Extraction of connected components is a morphological operation in image processing. As its name might suggests, we use it to extract a particular object from an image. It is also one of the most important processes to many automated image analysis applications.

We’ll work with binary images in this guide, with which we’ll gain better understanding of morphological operations in general. However, this doesn’t mean we can’t perform these operations on images with more intensity information, like grayscale or color images.

We can view binary images as a two dimensional array of image data. Therefore if we wanted to work with grayscale or color images, we would have 3 or more dimensional arrays of image data. However there is a downside to piling on more image data to process, which is longer computational time.

How does extraction of connected components in image processing work?
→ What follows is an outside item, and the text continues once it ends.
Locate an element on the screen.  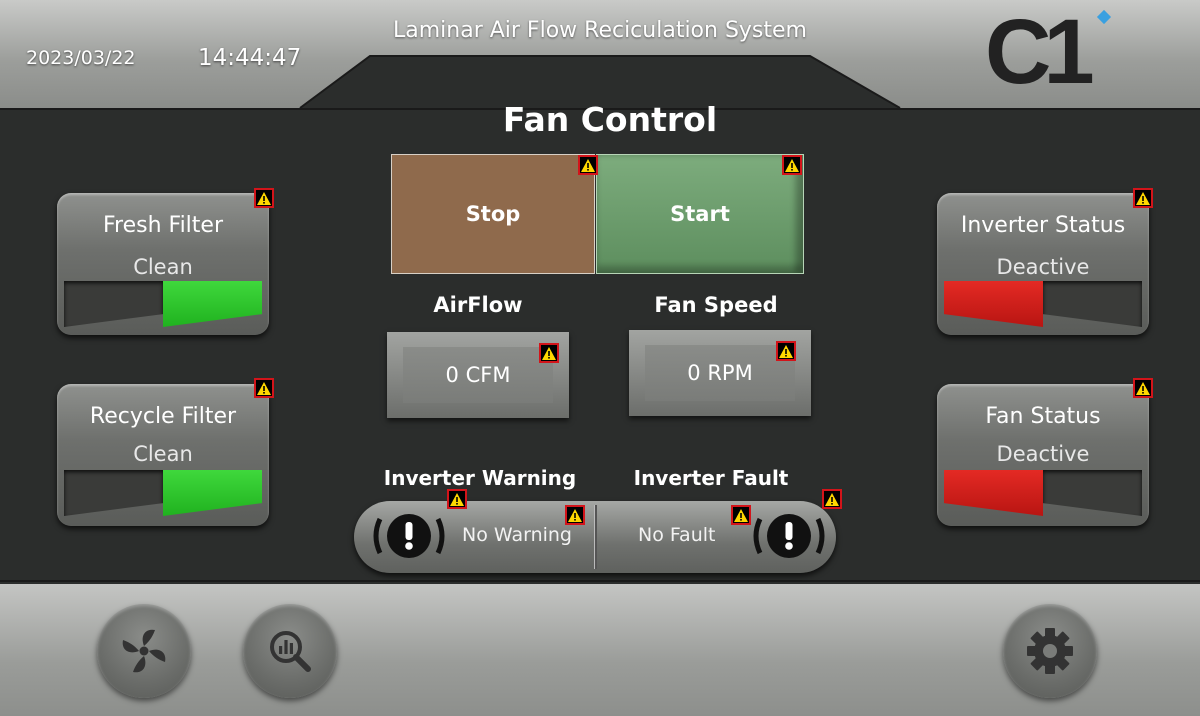
stop-button: Stop is located at coordinates (493, 214).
It actually works very similar to hole filling process. However, the difference between the two is that we seek foreground pixels here while hole filling seeks background pixels.

If you’re not familiar what I mean by foreground and background pixels, it’s just another way of calling white and black pixels. This only applies for binary images, since they only have these two intensities.
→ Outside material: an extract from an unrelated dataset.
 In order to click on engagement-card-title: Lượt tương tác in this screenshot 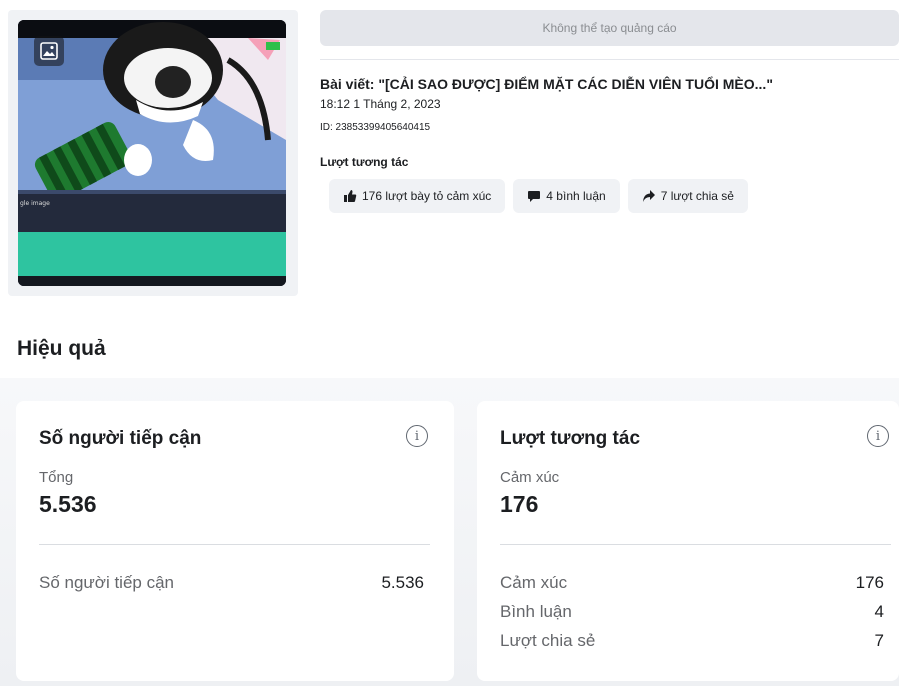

Morphological operations are non-linear operations, where we separate pixels into sets. So when we apply a certain operation, it works for the entire pixel set in the image. In other words, if we want to apply an operation on a specific object, like we’re want to do with this extraction, we need to isolate it on a separate image.

Furthermore, extraction of connected components is based on dilation process. All that we need is the location of one pixel, which is a part of the object we’re trying to extract. We then iterate dilation from that pixel and limit it to the borders of the object.

This process stops when we have all the connected pixels of an object on a separate image.

Code

public static Bitmap Extract(this Bitmap image, int start_x, int start_y)
     {
         int w = image.Width;
         int h = image.Height;

         BitmapData image_data = image.LockBits(
             new Rectangle(0, 0, w, h),
             ImageLockMode.ReadOnly,
             PixelFormat.Format24bppRgb);

         int bytes = image_data.Stride * image_data.Height;
         byte[] buffer = new byte[bytes];

         Marshal.Copy(image_data.Scan0, buffer, 0, bytes);
         image.UnlockBits(image_data);

         byte[] temp = new byte[bytes];
         byte[] result = new byte[bytes];
         //seed point
         for (int c = 0; c < 3; c++)
         {
             temp[start_x * 3 + start_y * image_data.Stride + c] = 255;
         }

         while (true)
         {
             //iterate across the image with structuring element
             for (int i = 1; i < w - 1; i++)
             {
                 for (int j = 1; j < h - 1; j++)
                 {
                     //position of the structuring element center
                     int position = i * 3 + j * image_data.Stride;
                     //set up structuring element
                     for (int k = -1; k < 2; k++)
                     {
                         for (int l = -1; l < 2; l++)
                         {
                             //position of pixel overlaped by structuring element
                             int se_pos = position + k * 3 + l * image_data.Stride;
                             if (Structuring_Element.Vals[k + 1, l + 1] == 1 && buffer[se_pos] > 0)
                             {
                                 for (int c = 0; c < 3; c++)
                                 {
                                     result[se_pos + c] = Math.Max(temp[position], result[se_pos]);
                                 }
                             }
                         }
                     }
                 }
             }

             int difference = 0;
             for (int i = 0; i < bytes; i++)
             {
                 if (result[i] != temp[i])
                 {
                     temp[i] = result[i];
                     difference++;
                 }
             }

             if (difference == 0)
             {
                 break;
             }
         }

         Bitmap res_img = new Bitmap(w, h);
         BitmapData res_data = res_img.LockBits(
             new Rectangle(0, 0, w, h),
             ImageLockMode.WriteOnly,
             PixelFormat.Format24bppRgb);
         Marshal.Copy(result, 0, res_data.Scan0, bytes);
         res_img.UnlockBits(res_data);
         return res_img;
     }

Conclusion

I hope this tutorial was helpful making things about extracting objects from image understandable.

You can also download the demo project and try it out yourself. But beware, it takes a little time to process the image. The bigger the input image and larger the object, more time it will take.